Montrose: The Million Dollar Highway
With the San Juan Mountains standing out to the south, and Black Canyon just up the road, Montrose, a fast-growing farming community of more than 19,000 that spreads from the heart of the fertile Uncompahgre Valley, makes a good base for exploring the region. The town itself has an appealing, still-in-business business district and a historical museum housed in the old railroad depot; the US-50 frontage has plenty of motels and places to eat.

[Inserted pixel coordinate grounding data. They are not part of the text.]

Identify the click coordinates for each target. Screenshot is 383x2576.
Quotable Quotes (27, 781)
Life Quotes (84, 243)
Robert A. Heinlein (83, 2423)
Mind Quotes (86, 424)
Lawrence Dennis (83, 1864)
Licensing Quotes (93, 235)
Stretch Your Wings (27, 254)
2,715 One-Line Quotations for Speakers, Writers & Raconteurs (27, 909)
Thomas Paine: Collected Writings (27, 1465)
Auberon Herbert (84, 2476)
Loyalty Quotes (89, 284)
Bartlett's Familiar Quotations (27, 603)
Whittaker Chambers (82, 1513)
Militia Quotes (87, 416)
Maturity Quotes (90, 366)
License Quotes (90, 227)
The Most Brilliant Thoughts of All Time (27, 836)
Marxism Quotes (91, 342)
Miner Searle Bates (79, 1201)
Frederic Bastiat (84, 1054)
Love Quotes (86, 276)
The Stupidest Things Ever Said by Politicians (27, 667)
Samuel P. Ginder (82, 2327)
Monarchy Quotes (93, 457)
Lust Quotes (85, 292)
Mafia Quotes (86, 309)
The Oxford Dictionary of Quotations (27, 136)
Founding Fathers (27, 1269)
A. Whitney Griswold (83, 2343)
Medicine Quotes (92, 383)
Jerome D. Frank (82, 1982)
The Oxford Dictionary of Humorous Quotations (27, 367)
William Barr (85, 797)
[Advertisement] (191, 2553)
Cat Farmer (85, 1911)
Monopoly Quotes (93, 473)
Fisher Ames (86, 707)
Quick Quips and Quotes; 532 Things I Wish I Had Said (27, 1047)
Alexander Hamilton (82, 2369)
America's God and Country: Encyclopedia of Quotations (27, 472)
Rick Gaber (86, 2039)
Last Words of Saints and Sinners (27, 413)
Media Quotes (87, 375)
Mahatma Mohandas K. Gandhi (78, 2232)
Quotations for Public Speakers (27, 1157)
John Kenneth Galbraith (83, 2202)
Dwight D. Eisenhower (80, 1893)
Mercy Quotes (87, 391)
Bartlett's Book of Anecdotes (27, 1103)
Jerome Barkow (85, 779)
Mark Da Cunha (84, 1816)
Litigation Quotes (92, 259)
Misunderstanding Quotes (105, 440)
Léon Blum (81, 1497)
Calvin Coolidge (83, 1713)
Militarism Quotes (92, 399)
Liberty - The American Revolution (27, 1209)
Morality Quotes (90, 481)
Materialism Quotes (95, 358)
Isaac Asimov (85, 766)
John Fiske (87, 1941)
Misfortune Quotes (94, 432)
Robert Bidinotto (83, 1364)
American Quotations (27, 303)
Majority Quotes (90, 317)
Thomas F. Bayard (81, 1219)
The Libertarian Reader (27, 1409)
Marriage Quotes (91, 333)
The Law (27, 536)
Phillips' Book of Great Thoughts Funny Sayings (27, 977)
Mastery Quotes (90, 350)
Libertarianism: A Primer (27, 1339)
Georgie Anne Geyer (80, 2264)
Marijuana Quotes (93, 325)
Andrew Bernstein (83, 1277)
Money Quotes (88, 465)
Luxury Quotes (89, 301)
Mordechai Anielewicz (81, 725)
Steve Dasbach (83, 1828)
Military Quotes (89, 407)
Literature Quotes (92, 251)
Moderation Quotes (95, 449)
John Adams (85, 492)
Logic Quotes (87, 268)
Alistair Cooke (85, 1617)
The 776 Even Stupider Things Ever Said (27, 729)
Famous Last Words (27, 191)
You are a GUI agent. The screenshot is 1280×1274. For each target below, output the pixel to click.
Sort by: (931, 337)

Hwy-347 turns off north from US-50 toward the Black Canyon of the Gunnison National Park 8 mi (12.8 km) east of Montrose, but this town also marks the start of one of the best-loved roads in the country, the Million Dollar Highway, a classic stretch of two-lane blacktop that forms a swirling ribbon through the San Juan Mountains, the wildest and ruggedest peaks in the Colorado Rockies. Marked on maps and by road signs as US-550, which runs south from the Gunnison River ranch lands around Montrose to the Southern Ute Indian Reservation, the “Million Dollar” tag is generally applied to the 25 steep and twisting mi (40 km) that link Ouray and Silverton, a pair of remote gold- and silver-mining communities, but it’s also an appropriate nickname for the drive all the way to Durango.
No matter what you want from a scenic drive, the Million Dollar Highway has it in spades. Loaded with sublime natural scenery, historically fascinating and visually appealing small towns, and, most of all, sheer driving pleasure, the road more than lives up to its name. As you might expect of a road born in a Wild West mining country animated by tales of million-dollar fortunes earned, lost, and hoped for, the history of the Million Dollar Highway is rife with legend. The route was first blazed by the so-called “Pathfinder of the San Juans,” a five-foot-tall Russian immigrant named Otto Mears who was working as a U.S. mail carrier between Silverton and Telluride. By 1882 Mears had created a lucrative toll road that he parlayed into a sizable empire of roads and railroads, but his original hand-carved route through the mountains formed the basis of today’s Million Dollar Highway.
Even the origin of the “Million Dollar” name is clouded in myth. Some say it was first used after an early traveler, complaining of the vertigo-inducing steepness of the route, said, “I wouldn’t go that way again if you paid me a million dollars.” Others claim that it derives simply from the actual cost of paving the route in the 1930s. But the favorite explanation is also the most likely: When the highway was first constructed, the builders used gravel discarded by nearby gold and silver mines, only to find out later that this dirt was actually rich in ore and worth an estimated million dollars.